一般社団法人 日本中小企業経営支援専門家協会(JPBM)では、会員専門家どうしの相互支援体制を構築し、質の高い専門家実務の提供を目指しています。ここでは、会員の疑問に高度な知見を持つ専門家が答える事例相談より1例をご紹介いたします。類似の事例に直面したとき、又は予防策としてご参考にしてください。
相談
『デリバティブ取引に係る利益相当額又は損失相当額について』
クリック365は、売買価格の差額から生じる売買損益だけでなく、金利・配当相当額を受取ることが可能です。そのため、「取引残高報告書」上、未決済の建玉に関して、①評価損益相当額 ②金利・配当相当額がそれぞれ記載されています。
法人税の計算上、①評価損益相当額と、②金利・利益相当額の両方について、みなし決済損益額(法人税法61条の5第1項)として、益金又は損金として認識する必要があるという理解でよいでしょうか?
回答
1.デリバティブ取引が時価主義で会計処理される理由
・デリバティブ取引の特徴
①レバレジッド効果により損益が大きくなる可能性がある。
②差益決済のため、決済まで現金の受け渡しのない取引が多い。
・その結果、デリバティブ取引の時価が変動して多額の含み損が出ている場合でも現金の動きがないため、損失として計上されない。
・そのため、デリバティブ取引による時価をタイムリーに財務諸表に反映し、財務諸表利用者に適切な情報を提供する必要がある。

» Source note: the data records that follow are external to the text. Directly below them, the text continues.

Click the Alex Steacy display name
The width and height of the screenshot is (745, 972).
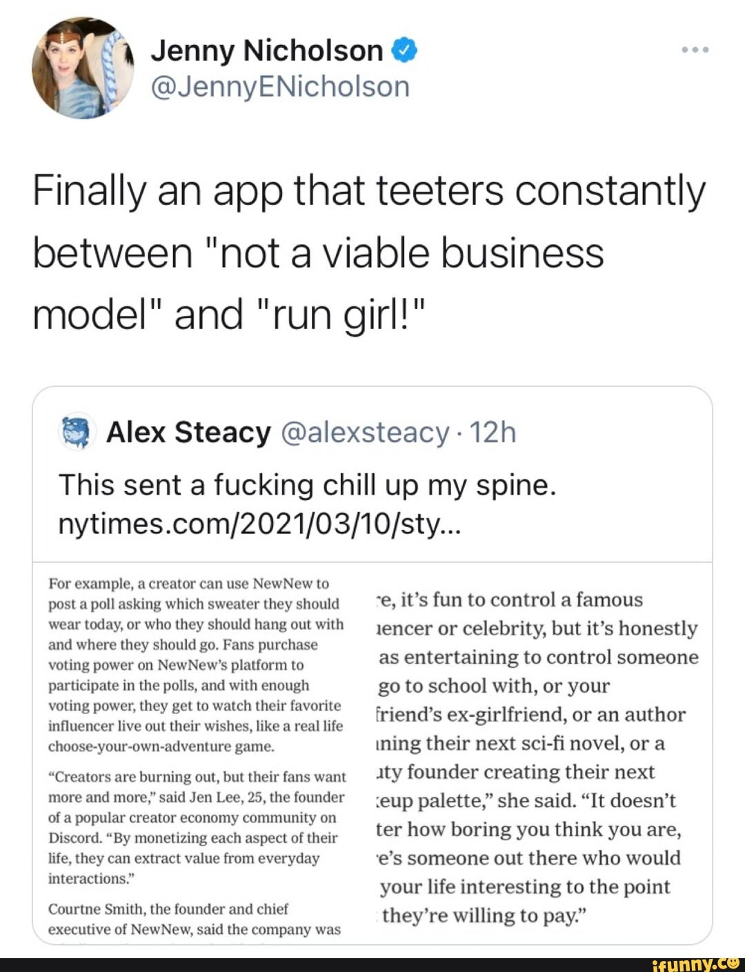click(188, 433)
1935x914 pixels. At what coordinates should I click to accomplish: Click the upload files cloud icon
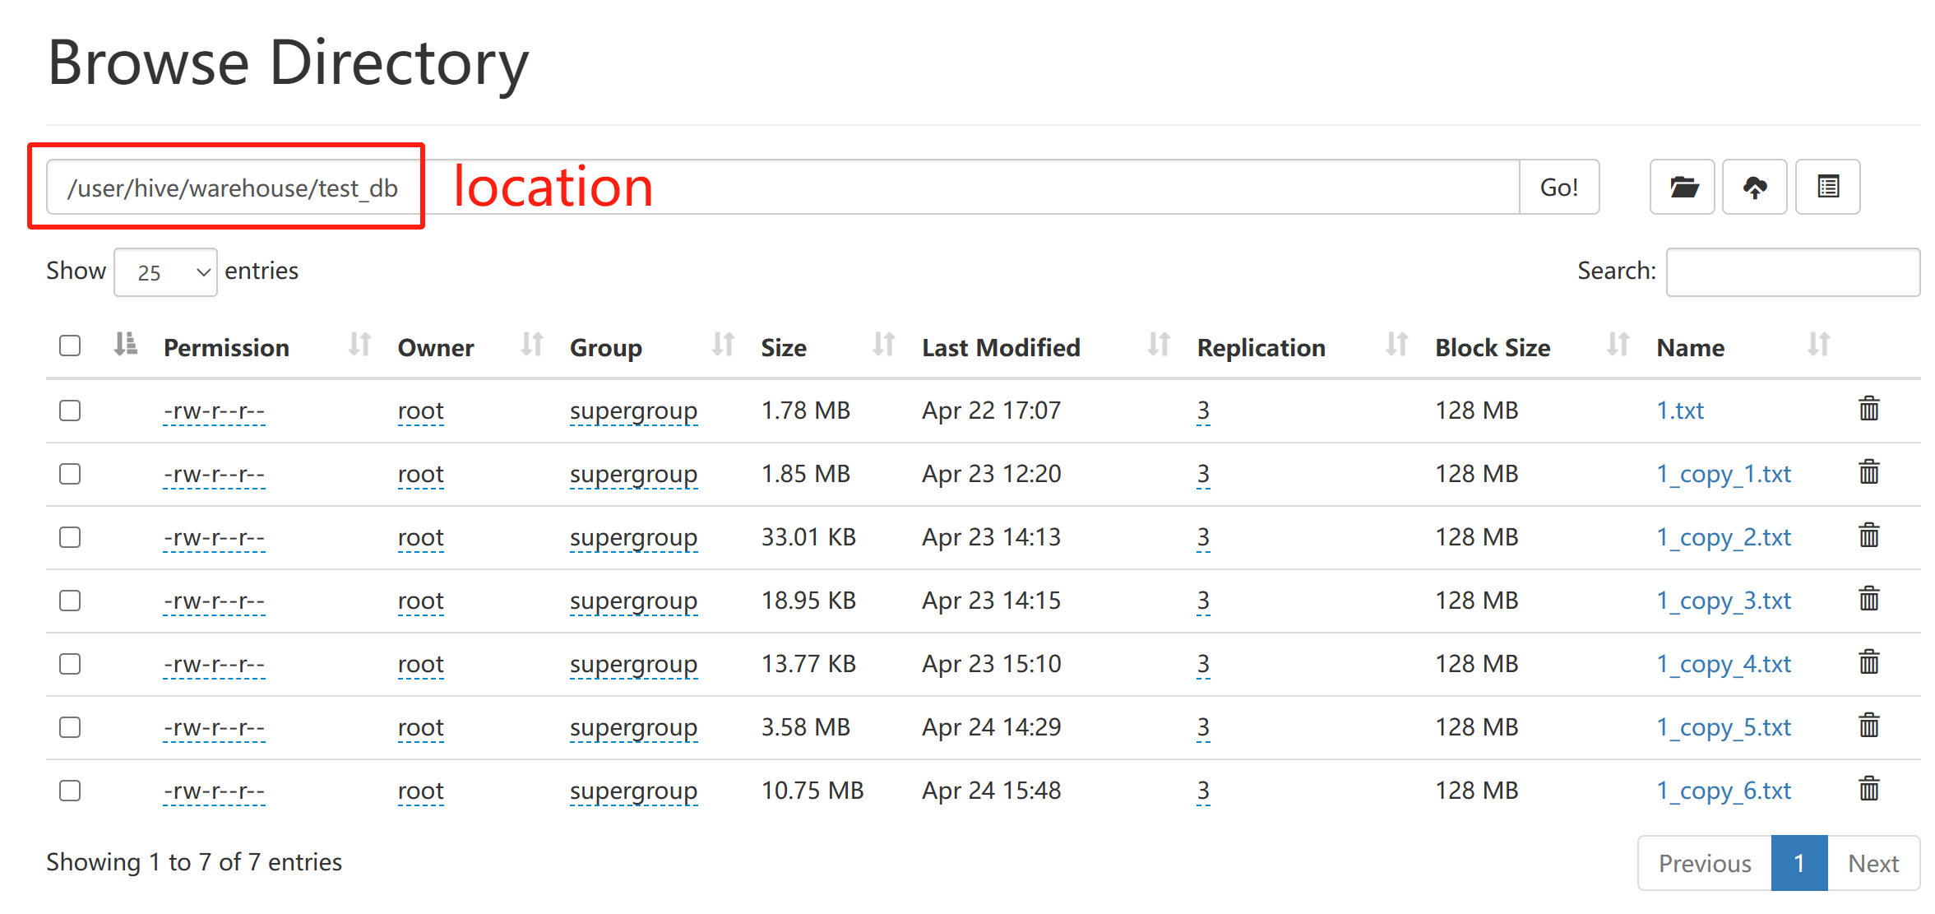(1754, 187)
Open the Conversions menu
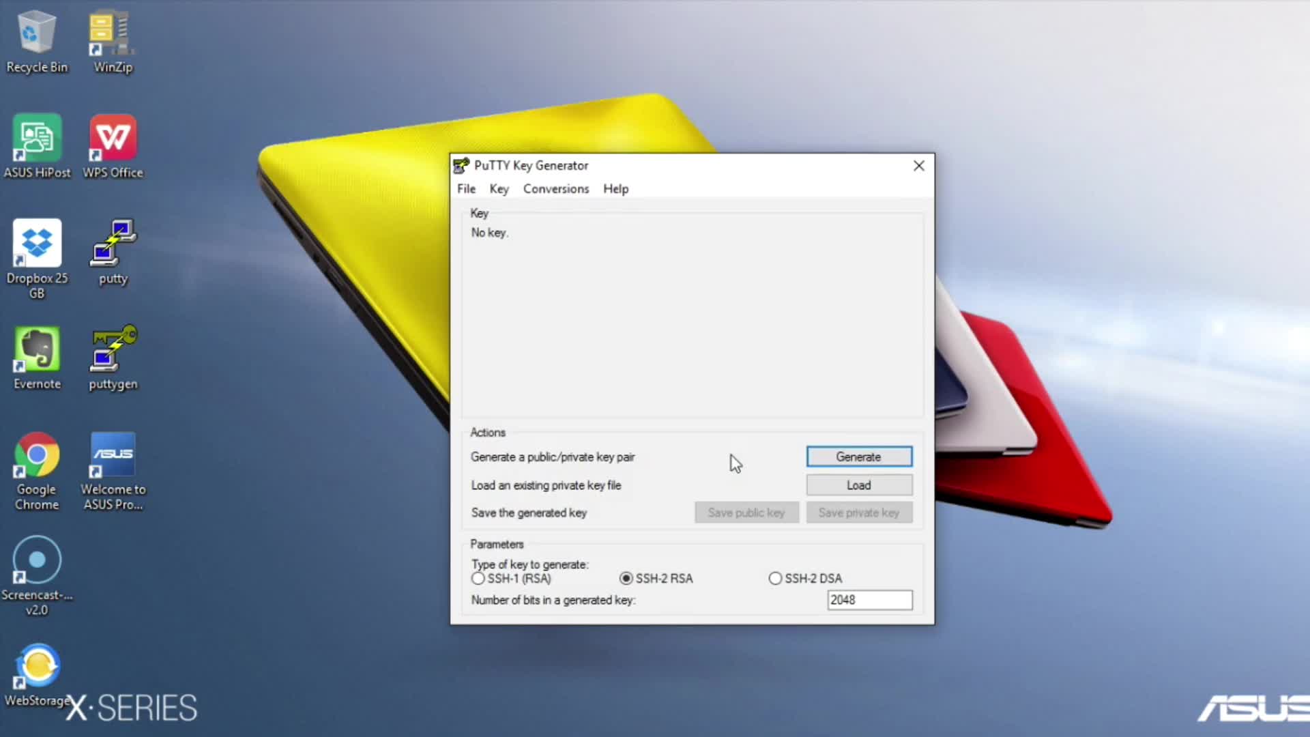 [x=555, y=189]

ただし、一定要件を満たす場合には、例外的にヘッジ会計が認められる。
・こうした理由から、デリバティブ取引については時価主義による会計処理が強制されています。
2.法人税法上の扱いについては、法61条の5、第1項の通りです。
法人税基本通達は、2-1-35~2-1-38までです。
3.GMOクリック証券のネット記事に、個人の場合の扱いですが、「クリック365 取引 差益・スワップ益」はデリバティブ取引として確定申告が必要と記載されています。
4.取引の証券会社は、時価主義の基準を守って「取引残高報告書」を作成しているはずですから、決算期における損益金を、本決算において利益または損失として計上する会計処理が本筋と考えます。
5.申告調整として利益金額に加算又は減算して所得金額を算定し、翌期に反対仕訳をする方法もあるでしょうが、金額が少額である場合に限るべきでしょう。
※内容はあくまで限定された情報に対する参考見解となります。税務、会計、法務およびその他の専門的なアドバイスを行うものではありません。具体的なアドバイスが必要な場合は、個別に専門家へご相談ください。